“Grief is as necessary as joy. It comes inconveniently, often catches us unprepared, but we understand that a full, rich life experiences both ends of the spectrum.” ~ Alexandra Stoddard, The Art of the Possible
Recently, a woman told me she’d also lost her boyfriend. He died.
So, yes, she knows grief. But, she had to put it out of her mind so she could get on with life.
Each person chooses her path and I can’t say she’s wrong.
However, in my life, grief grabbed me, shook me, shattered me, and dared me to look directly at it.
That’s where I found the gifts of grief, the metamorphosis of myself, and the place from which I’m rising as a woman transformed.
I get why people don’t want to get into the grief. They can see what a mess it causes.
Tears in public places? No, thanks. Being dragged down? No, stand tall!
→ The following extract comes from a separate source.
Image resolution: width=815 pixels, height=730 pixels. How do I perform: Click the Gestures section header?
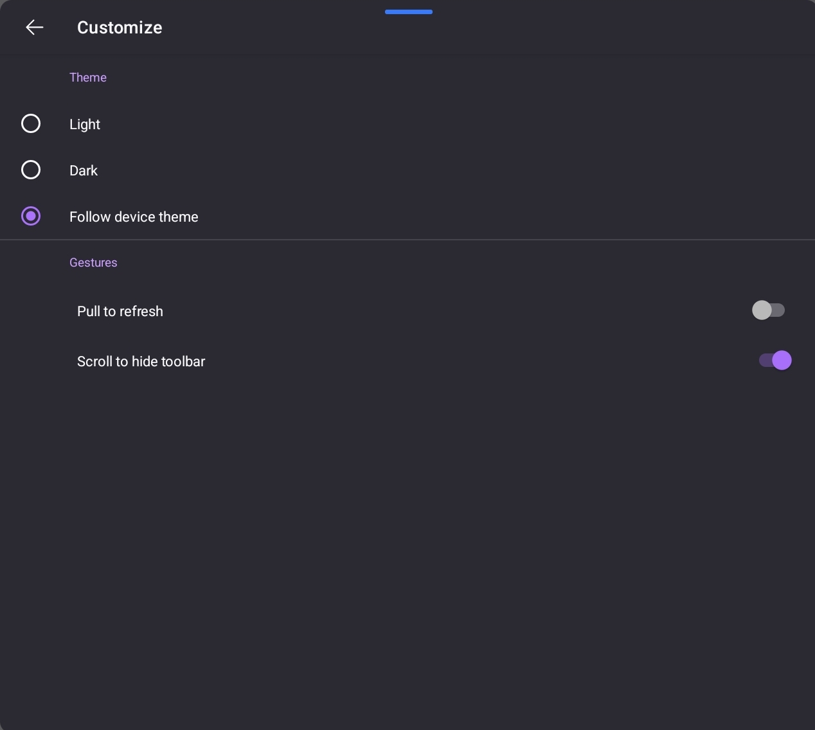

Be strong. Don’t let it beat you.
Well, I believe what Arielle Ford said to the Book Mama, Linda Sivertsen: “Grief is your superpower.”
It’s a passage, like adolescence or menopause, or maybe a mid-life crisis.
We must go into the mess in order to get to the metamorphosis.
My friend’s daughter is 17, just on the verge of adulthood. Not many months ago, she claimed she was already an adult and couldn’t relate to kids her age.
Now, she’s decided she doesn’t want to be an adult. In fact, she wants to go back to being a baby.
Yes, I’d like to go back to being the happy woman I was in May of 2014, sunning on Big Daddy’s boat on Lake St. Louis, gushing with gratitude for how great my life felt.
Unfortunately, I can’t unknow falling in love with my man Fire and him being put out of this life.
Often, we want to be in a different stage from the one we’re in.
We’re single; we want to be married. When a teenager, we’d rather be an adult. As our kids ready to leave home; we wish them younger and still contained by our love.
When we’re in the thick of grief, we crave the hole in our heart be filled with yesterday’s joy.
Of course, there are extremes, like the widow who keeps her husband’s clothes hanging in their closet 20 years after his death, clinging to what can no longer be.
But, who’s to say? What’s the timeline? There isn’t one.
On a recent episode of my favorite show This Is Us, it was the 20-year anniversary of Jack, the father’s death. Each of his children and his wife found a different way to deal with the memory. (Spoiler alert.)
Every year, his wife makes lasagna. She spends the day cooking and eating alone, even though she’s now married to another man.
One son does his best to ignore the day. Like him, I’ve tried that in the past (unsuccessfully).
If only December 10th, the day my brother died and the day my mom was diagnosed with cancer, could be removed from calendars!
On the show, the daughter beats herself up with guilt every year and chooses to be melancholy. While on the surface this may sound like a poor choice, she needs to indulge in her feelings.
Sometimes, it’s diving in that allows us to resurface stronger.
On the opposing mindset is the other son, who leaps into celebration mode, throwing a Super Bowl party and going overboard with determination to create big fun.
Trying to overpower grief can catch us off guard. When his daughter’s pet lizard dies, Randall ends up turning the party into a funeral too somber for children and a lizard.
When it comes to handling our grief, there’s no right way.
There is, however, a call for courage: to admit the mess, allow the loss to transform us, learn our individual lessons, and especially, the courage to love again—not just another person, but life itself.
When we see, feel, and honor our grief, we can grow into more awake and compassionate people.
We become intimately aware that some of the people we love will pass on, leaving a missing piece in the picture of our lives.
The death of a loved one can feel like none of the pieces fit and life is a puzzle that can’t be solved.
But, if we’re willing to let the pieces fall and scatter, when we go to pick them up, we may discover a new picture.
When that time comes, we’re not over the loss. We’re transformed and made new in the face of it.
We more clearly see others in the process and allow them space to find their way.
This Is Us—all of us, dealing with grief the best way we know how. And that’s enough.